➢ 易整合
无缝的整合了 SQL 查询和 Spark 编程
➢ 统一的数据访问
使用相同的方式连接不同的数据源
➢ 兼容 Hive
在已有的仓库上直接运行 SQL 或者 HiveQL
➢ 标准数据连接
通过 JDBC 或者 ODBC 来连接
➢ DataFrame
DataFrame也是一种基于RDD的分布式数据集, 与RDD的区别在于DataFrame中有数据的原信息
DataFrame可以理解为传统数据库中的一张二维表格,每一列都有列名和类型
➢ DataSet
DataSet也是分布式数据集,对DataFrame的一个扩展,相当于传统JDBC中的ResultSet
在SparkCore中需要创建上下文环境SparkContext
而SparkSql对SparkCore的封装, 不仅仅是功能上的封装,上下文件环境也封装了
老版本中称为 SQLContext 用于Spark自己的查询 和 HiveContext 用于Hive连接的查询
新版本中称为 SparkSession 是 SQLContext 和 HiveContext的组成 , 所以他们的API是通用的
同时 SparkSession也可以直接获取到SparkContext对象
三个概念:
数据: RDD中只关心数据 比如: (1,"jack",20) 并不关心每个字段的汉字
结构: DataFrame关心 数据+结构 比如: {"id":1,"name":"jack","age":20} 关心每个字段数据的类型
类型: DataSet关系 数据+结构+类型 比如: DataSet[Person] Person是我们定义好的类, 既有类型+字段+数据
➢ 从数据源中创建
scala> var df = spark.read.json("data/info.json")
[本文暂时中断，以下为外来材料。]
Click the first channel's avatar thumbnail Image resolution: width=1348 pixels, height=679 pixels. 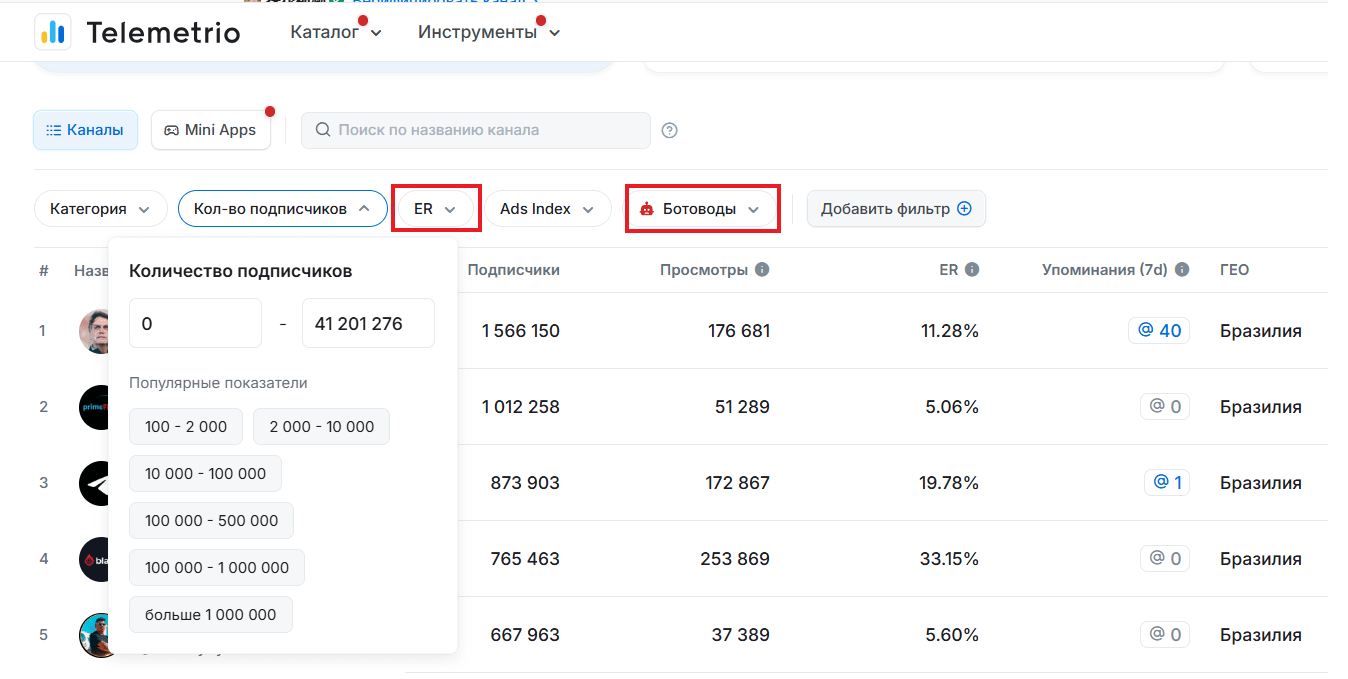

df: org.apache.spark.sql.DataFrame = [ age: bigint , id: bigint ]
➢ 从RDD中转换(后续章节补充)
➢ 从Hive Table查询返回(后续章节补充)
使用DataFrame有两个方式,分别是 SQL语法和DSL语法
➢ SQL语法
1. 通过 "临时视图" 来使用,所以先创建视图
2. 通过 sparkSession对象执行sql进行数据查询
scala> df.createOrReplaceTempView("user") //创建临时视图
scala> var viewdf = spark.sql("select id,name,age from user") //通过spark执行sql
viewdf: org.apache.spark.sql.DataFrame = [id: bigint, name: string] //执行sql返回的还是DF
scala> viewdf.show //展示DF中的数据
scala> spark.sql("select id,name,age from user").show //也可以直接查询sql并展示
+---+-----+---+
| id| name|age|
+---+-----+---+
| 1|jack1| 18|
| 2|jack2| 28|
| 3|jack3| 38|
+---+-----+---+
注意:
df.createOrReplaceTempView 只能创建当前会话有效的临时视图
df.createOrReplaceGlobalTempView 能创建所有会话都有效的临时视图
使用时 需要在视图名前面加上 global_temp.视图名
➢ DSL语法
DSL称为 Domain-Specific Language 特定领域语言
这是 DataFrame中管理结构化数据的API ,通过DataFrame就可以调用这些API
scala> df.printSchema
root
|-- age: long (nullable = true)
|-- id: long (nullable = true)
|-- name: string (nullable = true)
scala> df.select("name")
res20: org.apache.spark.sql.DataFrame = [name: string]
//基本查询
scala> df.select("name").show
+-----+
| name|
+-----+
|jack1|
|jack2|
|jack3|
+-----+
//列运算
scala> df.select($"age" + 1).show
scala> df.select('age + 1).show
+---------+
|(age + 1)|
+---------+
| 19|
| 29|
| 39|
+---------+
//取别名
scala> df.select('name,'age + 1 as "aa").show
+-----+---+
| name| aa|
+-----+---+
|jack1| 19|
|jack2| 29|
|jack3| 39|
+-----+---+
//统计函数
scala> df.select(avg("age") as "平均年龄").show
+--------+
|平均年龄|
+--------+
| 48.0|
+--------+
//条件过滤
scala> df.filter('age > 25).show
+---+---+-----+
|age| id| name|
+---+---+-----+
| 28| 2|jack2|
| 38| 3|jack3|
+---+---+-----+
//组合+聚合函数
scala> df.groupBy("id").count.show
+---+-----+
| id|count|
+---+-----+
| 1| 1|
| 3| 1|
| 2| 1|
+---+-----+
➢ RDD 与 DF 转换需要导入 隐式函数
import spark.implicits._
这里的spark是 SparkSession的对象名,因此需要创建好SparkSession对象之后导入,并且该对象必须是val常量
1. RDD ==> DF ,缺少结构,即字段名
scala> var rdd = spark.sparkContext.makeRDD(List(1,2,3))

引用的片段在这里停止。